Aside from the fact that many modern theories in human cognitive science are actually deeply related to statistical analysis and machine learning (such as embodied cognition, Bayesian predictive coding, and connectionism), referring to it as a "line" of best fit is disingenuous because it downplays the important fact that the relationships found in these data are not lines, but rather highly non-linear high-dimensional manifolds. The development of techniques to efficiently discover these relationships in giant datasets is genuinely a HUGE achievement in humanity's mastery of the sciences, as they've allowed us to create programs for things it would be impossible to write out explicitly as a classical program. In particular, our current ability to create classifiers and generators for unstructured data like images would have been unimaginable a couple of decades ago, yet we've already begun to take it for granted.

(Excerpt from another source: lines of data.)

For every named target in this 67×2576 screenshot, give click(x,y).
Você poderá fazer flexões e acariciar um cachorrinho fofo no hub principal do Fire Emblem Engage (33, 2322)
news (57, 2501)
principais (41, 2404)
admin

So while it's important to temper expectations that we are a long way from ever seeing anything resembling AGI as it's typically conceived of, oversimplifying all neural models as being "just" line fitting blinds you to the true power and generality that such a framework of manifold learning through optimization represents - as it relates to information theory, energy and entropy in the brain, engineering applications, and the nature of knowledge itself.

load more comments (2 replies)
[–] FlyingSquid@lemmy.world 2 points 2 years ago

More people need to learn about Racter. This is nothing new.

[–] akd@lemm.ee 2 points 2 years ago (1 children)
[–] Feathercrown@lemmy.world 2 points 2 years ago

Thanks for good article link

[–] NeoNachtwaechter@lemmy.world 1 points 2 years ago

That's an incredibly cool explanation.